▶ **WHAT TO WORK ON**
**1.** In the passage on gluten-free eating, rewrite the paragraph beginning "We recommend undertaking any elimination diet" as a short bulleted list that keeps its main facts.
**2.** Reproduce the part of the passage on gluten-free eating starting at "If you’ve been" and ending at "gluten look like?", with "coeliac disease" changed to "celiac disease".

▶ **GIVEN PASSAGE**
§
If symptoms improved dramatically during the elimination, and then returned with a vengeance during the challenge phase, perhaps gluten is a sensitivity for you.  Removing or reducing gluten, only after testing in this way, may be of benefit to you.  The negative symptoms you were experiencing are improved by its removal so that’s obviously going to improve your quality of life.  Better digestion, more motivation, a clearer head and feeling much less run down, will all contribute to better health, happiness and body composition.

We recommend undertaking any elimination diet under the supervision of a qualified nutrition professional.  They’ll provide logistical support as well as being able to make informed decisions based on changes in symptoms.  They will also ensure that removing the foods you have is safe for you and doesn’t result in any dangerous nutritional deficiencies.

I don’t eat gluten – I’m healthy (the halo effect)

The primary issue with the current trend of gluten free eating is the halo effect.  People believe that because they are eating gluten free, they must therefore be eating healthily.  Honestly, you can still eat extremely poorly while eating gluten free.

Gluten free is only positive for your health and body composition if you have a sensitivity to gluten.  If the body has no issues processing gluten, being gluten free won’t magically burn body fat just because you’ve removed gluten.

You can still eat junk and be eating gluten free.  Just because a product is ‘gluten free’ doesn’t make it not junk food.  You can still get sugar filled snack bars and confectionary that don’t contain gluten.  This is known as the ‘halo effect’.  The halo effect is when the impression of something influences your perception of it.  In this case – the product is gluten free so people’s impressions are that it must be healthy.  That just isn’t true.  Gluten free does not automatically mean a food is healthy or good for fat loss.

The gluten-free guide

If you’ve been diagnosed with coeliac disease, or have undertaken a thorough elimination diet and believe you have a non-coeliac gluten sensitivity, what next?  What does a diet without gluten look like?

Your diet is going to look a bit different to how it used to since gluten is in a lot of different foods, though there are now gluten free options for many dietary staples.  

When going gluten free, and indeed for any healthy balanced diet, the bulk of your diet should be made up of proteins, fruits, veggies and good fats.  Check out the list below for some ideas about different foods to include:

You could also bulk out these primary foods with small servings of:

  • Beans

  • Legumes

  • Potatoes

  • Rice

And very occasionally include:

  • Gluten-free products such as bread, pasta, baked goods and confectionary.

Having weighted your diet towards the first two lists of high nutrient density foods, you might some of the gluten free alternative to your usual staples such as bread.  The most nutritious healthy foods should always make up the bulk of your diet, regardless of gluten.  Living gluten free on gluten free pizza will do nothing for your health or body composition.

Read our Top 10 Ways To Make Your Greens Delicious

Yes or No?

Ultimately, going gluten free should be an informed decision based on feeling better without gluten in your diet.  Removing gluten when you do not have a sensitivity to gluten is unlikely to be the fat burning miracle that many expect it to be.  That said, if you do have NCGS, then removing gluten could help you feel better.  Importantly, blaming gluten for every digestive problem could ultimately be blinding you to investigating other potential causes of discomfort.

If going gluten free makes you consume vegetables, fruit and protein in higher quantities, then that can only be a good thing.  But don’t fall for the halo effect.  You can be gluten free and still eat junk.  Equally, many people can still eat a healthy diet while eating gluten.  

Is gluten an essential nutrient?  No.  Does it add anything of nutritional value to the diet?  No.  Would avoiding many of the foods that contains gluten help you reduce the amount of junk food you eat, leading to better health, fat loss and energy?  Yes.  If you don’t have coeliac disease or a proven gluten sensitivity, will eating gluten make you fat and unhealthy?  Current research suggests, no.
§
▶ **DATA UNDER STUDY**
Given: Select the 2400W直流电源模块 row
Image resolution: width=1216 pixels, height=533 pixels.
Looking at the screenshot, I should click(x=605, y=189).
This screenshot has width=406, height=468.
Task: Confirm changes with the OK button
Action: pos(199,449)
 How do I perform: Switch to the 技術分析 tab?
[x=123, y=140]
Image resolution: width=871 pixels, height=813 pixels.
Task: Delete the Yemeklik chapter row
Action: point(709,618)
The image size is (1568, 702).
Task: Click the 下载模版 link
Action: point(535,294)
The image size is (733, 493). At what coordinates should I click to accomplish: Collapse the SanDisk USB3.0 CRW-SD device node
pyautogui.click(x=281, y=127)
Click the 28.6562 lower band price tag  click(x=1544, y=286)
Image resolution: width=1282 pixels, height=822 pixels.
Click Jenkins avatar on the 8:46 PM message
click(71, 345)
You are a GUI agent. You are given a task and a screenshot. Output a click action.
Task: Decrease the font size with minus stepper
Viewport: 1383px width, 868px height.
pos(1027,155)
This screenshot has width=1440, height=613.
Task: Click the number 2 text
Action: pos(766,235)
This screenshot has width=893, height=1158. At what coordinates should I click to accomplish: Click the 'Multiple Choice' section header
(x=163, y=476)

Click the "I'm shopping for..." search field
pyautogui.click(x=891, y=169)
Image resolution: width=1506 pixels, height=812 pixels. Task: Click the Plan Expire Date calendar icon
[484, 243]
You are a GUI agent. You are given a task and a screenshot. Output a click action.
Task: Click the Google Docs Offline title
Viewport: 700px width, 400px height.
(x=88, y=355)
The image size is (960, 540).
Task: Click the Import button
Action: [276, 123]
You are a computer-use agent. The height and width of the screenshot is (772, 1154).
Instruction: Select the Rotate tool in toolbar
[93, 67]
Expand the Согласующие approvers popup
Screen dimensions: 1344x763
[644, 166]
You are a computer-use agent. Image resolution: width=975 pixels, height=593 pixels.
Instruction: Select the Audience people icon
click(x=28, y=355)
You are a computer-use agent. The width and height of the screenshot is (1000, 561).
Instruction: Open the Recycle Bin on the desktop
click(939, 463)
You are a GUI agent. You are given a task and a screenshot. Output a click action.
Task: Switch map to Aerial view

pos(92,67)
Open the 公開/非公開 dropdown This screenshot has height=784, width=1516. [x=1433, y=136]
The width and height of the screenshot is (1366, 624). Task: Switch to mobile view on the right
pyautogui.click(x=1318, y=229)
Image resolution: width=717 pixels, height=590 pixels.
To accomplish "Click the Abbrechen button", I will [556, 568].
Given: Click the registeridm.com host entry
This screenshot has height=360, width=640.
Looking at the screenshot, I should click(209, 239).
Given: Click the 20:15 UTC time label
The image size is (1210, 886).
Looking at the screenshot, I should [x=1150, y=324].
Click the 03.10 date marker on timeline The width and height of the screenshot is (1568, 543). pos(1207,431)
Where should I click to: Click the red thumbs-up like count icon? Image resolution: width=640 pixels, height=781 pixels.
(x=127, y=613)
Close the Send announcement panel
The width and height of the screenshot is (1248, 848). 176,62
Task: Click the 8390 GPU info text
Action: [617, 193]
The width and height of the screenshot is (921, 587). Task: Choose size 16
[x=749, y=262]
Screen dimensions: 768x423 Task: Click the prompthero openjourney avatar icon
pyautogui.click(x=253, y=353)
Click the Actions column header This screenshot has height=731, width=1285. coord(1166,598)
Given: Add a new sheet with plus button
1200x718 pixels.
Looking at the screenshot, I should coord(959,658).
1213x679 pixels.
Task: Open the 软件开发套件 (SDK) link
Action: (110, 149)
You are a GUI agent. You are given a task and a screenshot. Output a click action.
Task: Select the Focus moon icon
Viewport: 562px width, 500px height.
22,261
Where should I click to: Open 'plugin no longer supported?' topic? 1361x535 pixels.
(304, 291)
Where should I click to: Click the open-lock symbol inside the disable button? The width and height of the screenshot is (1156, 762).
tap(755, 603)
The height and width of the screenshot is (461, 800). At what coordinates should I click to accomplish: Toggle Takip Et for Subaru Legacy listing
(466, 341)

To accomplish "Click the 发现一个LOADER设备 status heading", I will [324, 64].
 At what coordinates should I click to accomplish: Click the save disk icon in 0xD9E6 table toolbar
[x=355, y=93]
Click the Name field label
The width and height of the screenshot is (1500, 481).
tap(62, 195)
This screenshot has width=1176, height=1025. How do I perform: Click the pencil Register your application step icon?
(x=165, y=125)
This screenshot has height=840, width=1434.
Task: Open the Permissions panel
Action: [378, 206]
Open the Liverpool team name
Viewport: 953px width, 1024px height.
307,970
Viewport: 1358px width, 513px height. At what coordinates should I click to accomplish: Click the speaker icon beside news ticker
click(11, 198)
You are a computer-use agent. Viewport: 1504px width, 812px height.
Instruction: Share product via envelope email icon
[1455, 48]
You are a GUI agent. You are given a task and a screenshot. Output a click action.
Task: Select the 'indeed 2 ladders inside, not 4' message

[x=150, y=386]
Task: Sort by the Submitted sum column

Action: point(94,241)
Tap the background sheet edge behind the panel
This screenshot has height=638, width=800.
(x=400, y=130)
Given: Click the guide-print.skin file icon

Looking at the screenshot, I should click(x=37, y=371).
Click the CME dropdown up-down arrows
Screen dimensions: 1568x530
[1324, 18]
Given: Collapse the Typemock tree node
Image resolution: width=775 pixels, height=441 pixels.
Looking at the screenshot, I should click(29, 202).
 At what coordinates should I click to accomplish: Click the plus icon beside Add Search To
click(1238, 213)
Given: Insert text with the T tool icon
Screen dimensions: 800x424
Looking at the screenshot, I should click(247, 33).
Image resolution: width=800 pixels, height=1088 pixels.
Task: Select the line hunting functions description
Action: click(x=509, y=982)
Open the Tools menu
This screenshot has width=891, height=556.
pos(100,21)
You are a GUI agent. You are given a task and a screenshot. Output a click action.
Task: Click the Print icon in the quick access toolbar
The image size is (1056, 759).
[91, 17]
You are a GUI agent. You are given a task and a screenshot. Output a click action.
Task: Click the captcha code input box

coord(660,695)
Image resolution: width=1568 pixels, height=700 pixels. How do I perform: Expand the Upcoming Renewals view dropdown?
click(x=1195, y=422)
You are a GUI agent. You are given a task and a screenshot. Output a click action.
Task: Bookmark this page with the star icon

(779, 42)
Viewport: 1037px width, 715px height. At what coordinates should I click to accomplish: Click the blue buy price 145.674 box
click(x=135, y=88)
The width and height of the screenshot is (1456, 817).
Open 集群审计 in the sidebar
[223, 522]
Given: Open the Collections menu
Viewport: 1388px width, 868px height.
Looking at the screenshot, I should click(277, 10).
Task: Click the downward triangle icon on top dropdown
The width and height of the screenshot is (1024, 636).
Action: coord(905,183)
§
▶ **RESULTS BY TASK**
**1.**
- Do any elimination diet under the supervision of a qualified nutrition professional.
- This professional provides logistical support and makes informed decisions based on changes in symptoms.
- They also make sure that removing the foods is safe and causes no dangerous nutritional deficiencies.

**2.**
If you’ve been diagnosed with celiac disease, or have undertaken a thorough elimination diet and believe you have a non-coeliac gluten sensitivity, what next?  What does a diet without gluten look like?